HMGB1 siRNA干扰对食管鳞癌细胞放射敏感性的影响

目的： 采用siRNA技术干扰人食管鳞癌细胞中高迁移率族蛋白B1（HMGB1）基因表达，观察经X射线照射后细胞增殖活性、存活能力及细胞凋亡率的变化。方法： 针对HMGB1 mRNA序列，设计合成有效的干扰序列HMGB1 siRNA，并转染食管鳞癌KYSE30细胞，同时设置转染阴性对照序列的阴性对照组以及未进行转染的空白对照组。采用实时荧光定量PCR（qPCR）和Western blot法检测各组细胞HMGB1 mRNA和蛋白的表达；分别用MTS比色、克隆形成实验、流式细胞术和Western blot法检测HMGB1 siRNA干扰对食管鳞癌细胞KYSE30细胞的增殖活力、存活能力、细胞凋亡率及凋亡相关蛋白表达的影响。结果： HMGB1 siRNA干扰后，KYSE30细胞HMGB1 mRNA和蛋白的表达水平明显降低（P均 < 0.01）；MTS数据显示HMGB1 siRNA干扰后经X射线照射显著抑制了食管鳞癌细胞的增殖水平（与空白对照组和阴性对照组比较，P < 0.05）；克隆形成实验结果显示空白对照组、阴性对照组、HMGB1 siRNA组的D₀值分别为2.57、2.54、1.55 Gy；D_q值分别为1.69、1.65、1.30 Gy；SF₂值分别为0.27、0.27、0.13；外推数N值分别为1.93、1.91、2.31；X射线照射后HMGB1 siRNA组肿瘤细胞的凋亡率明显增加，同时bcl-2蛋白表达显著降低，而bax、caspase-3蛋白的表达明显增加（与空白对照组和阴性对照组比较，P < 0.01）。结论： siRNA干扰技术可用来抑制食管鳞癌细胞中HMGB1基因的表达，联合X射线照射降低了肿瘤细胞的增殖水平和存活能力，诱导了细胞凋亡，增加了放射敏感性，该作用可能与调控bcl-2、bax和caspase-3基因表达有关。

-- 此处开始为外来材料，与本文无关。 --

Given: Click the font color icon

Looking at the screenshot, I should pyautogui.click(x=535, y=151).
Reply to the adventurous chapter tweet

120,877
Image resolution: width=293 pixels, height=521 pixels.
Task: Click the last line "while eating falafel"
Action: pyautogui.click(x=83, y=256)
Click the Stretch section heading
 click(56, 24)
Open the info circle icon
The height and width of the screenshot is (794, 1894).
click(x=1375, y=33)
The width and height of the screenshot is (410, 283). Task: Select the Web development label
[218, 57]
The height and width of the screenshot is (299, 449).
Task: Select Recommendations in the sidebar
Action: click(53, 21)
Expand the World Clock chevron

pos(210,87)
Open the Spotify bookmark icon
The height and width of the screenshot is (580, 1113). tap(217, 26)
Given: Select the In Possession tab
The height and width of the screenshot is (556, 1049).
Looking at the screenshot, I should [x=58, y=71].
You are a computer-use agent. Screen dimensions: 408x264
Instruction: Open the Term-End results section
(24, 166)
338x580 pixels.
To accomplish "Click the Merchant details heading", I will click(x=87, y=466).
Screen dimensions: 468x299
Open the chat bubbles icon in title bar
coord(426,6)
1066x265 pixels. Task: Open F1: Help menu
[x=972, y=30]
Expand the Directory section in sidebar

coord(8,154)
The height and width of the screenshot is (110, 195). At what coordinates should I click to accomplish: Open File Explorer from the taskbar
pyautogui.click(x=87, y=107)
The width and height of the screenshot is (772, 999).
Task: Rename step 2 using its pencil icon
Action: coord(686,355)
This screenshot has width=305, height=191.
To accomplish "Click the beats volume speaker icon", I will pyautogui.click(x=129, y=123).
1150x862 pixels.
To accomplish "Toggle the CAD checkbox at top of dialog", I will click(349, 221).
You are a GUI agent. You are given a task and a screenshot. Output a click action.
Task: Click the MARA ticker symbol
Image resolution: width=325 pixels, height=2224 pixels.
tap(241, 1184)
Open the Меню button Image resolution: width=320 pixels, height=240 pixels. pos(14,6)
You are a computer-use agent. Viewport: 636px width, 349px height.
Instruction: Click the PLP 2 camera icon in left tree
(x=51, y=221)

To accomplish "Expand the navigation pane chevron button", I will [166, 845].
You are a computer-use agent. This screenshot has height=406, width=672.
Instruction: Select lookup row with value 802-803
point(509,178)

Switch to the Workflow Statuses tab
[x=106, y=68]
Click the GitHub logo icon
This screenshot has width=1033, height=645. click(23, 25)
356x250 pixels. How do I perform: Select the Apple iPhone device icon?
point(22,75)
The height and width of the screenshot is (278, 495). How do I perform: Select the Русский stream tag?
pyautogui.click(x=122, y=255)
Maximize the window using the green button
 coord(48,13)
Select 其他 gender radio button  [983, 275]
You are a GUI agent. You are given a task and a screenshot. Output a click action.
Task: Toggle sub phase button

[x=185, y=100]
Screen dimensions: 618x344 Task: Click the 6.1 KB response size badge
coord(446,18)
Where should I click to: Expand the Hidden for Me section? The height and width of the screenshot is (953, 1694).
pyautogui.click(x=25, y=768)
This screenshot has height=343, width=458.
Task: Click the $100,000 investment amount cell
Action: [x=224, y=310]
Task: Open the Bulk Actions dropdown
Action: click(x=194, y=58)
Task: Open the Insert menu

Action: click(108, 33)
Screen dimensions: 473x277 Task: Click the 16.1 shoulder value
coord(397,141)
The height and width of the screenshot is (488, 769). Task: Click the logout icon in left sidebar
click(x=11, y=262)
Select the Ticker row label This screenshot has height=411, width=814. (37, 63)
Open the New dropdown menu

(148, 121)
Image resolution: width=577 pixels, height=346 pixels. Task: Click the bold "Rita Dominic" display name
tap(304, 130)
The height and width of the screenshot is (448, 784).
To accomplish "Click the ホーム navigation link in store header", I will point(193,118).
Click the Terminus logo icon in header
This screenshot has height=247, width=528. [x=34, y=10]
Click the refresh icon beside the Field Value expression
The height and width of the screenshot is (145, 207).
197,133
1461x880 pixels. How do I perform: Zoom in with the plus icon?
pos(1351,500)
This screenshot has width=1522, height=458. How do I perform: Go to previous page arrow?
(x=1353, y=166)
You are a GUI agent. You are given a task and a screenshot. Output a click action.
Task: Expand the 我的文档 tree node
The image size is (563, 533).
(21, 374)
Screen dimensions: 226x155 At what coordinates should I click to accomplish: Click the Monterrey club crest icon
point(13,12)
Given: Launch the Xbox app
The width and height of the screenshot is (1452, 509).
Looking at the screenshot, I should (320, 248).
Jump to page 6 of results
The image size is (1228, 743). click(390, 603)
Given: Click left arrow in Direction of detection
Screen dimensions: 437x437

Effect of HMGB1 silencing by siRNA on radiosensitivity of esophageal carcinoma KYSE30 cells

OBJECTIVE: To examine the effect of HMGB1 silencing by siRNA on cell proliferation, survival ability, and cell apoptosis of human esophageal squamous cell carcinoma, KYSE30, after X-ray radiation. METHODS: There were three study groups. The HMGB1 siRNA group:siRNA based on the sequences of the HMGB1 mRNA were synthesized and were transfected into the cultured KYSE30 cells. The negative control group:a negative siRNA was synthesized and transfected. The blank control group:no transfection was conducted. Expression of HMGB1 at the mRNA and protein levels was determined using quantitative real-time PCR (qPCR) and Western blot, respectively. The effect of HMGB1 knockdown on the proliferation,survival ability,cell apoptosis rate and the expression of cell apoptosis-related proteins of tumor cells were examined by MTS, clonal formation, flow cytometry and Western blot assays, respectively. RESULTS: Both mRNA and protein expression of HMGB1 were significantly reduced after silencing the HMGB1 gene (P < 0.01). MTS data demonstrated that HMGB1 knockdown,followed by irradiation,significantly inhibited the proliferation of KYSE30 cells compared with the negative control and the blank control groups (P < 0.05). Data from the clonal formation assay revealed that the values of D₀ were 2.57 Gy,2.54 Gy,1.55 Gy; the values of D_q were 1.69 Gy,1.65 Gy,1.30 Gy;the values of SF₂ were 0.27,0.27,0.13;the values of N were 1.93,1.91,2.31 in the blank control,negative control and HMGB1 siRNA groups,respectively (all P < 0.01). The apoptosis rate of tumor cells in the HMGB1 siRNA group after irradiation was markedly increased, followed by the downregulation of bcl-2 expression and the upregulation of bax, caspase-3 expression compared with negative control and blank control groups (P < 0.01). CONCLUSION: SiRNA interference technology inhibited the expression of HMGB1 gene in KYSE30 cells,reduced the proliferation and viability ability of cells, induced cell apoptosis, and increased radiosensitivity after X-ray exposure, which may be associated with regulating the expression of bcl-2,bax and caspase-3.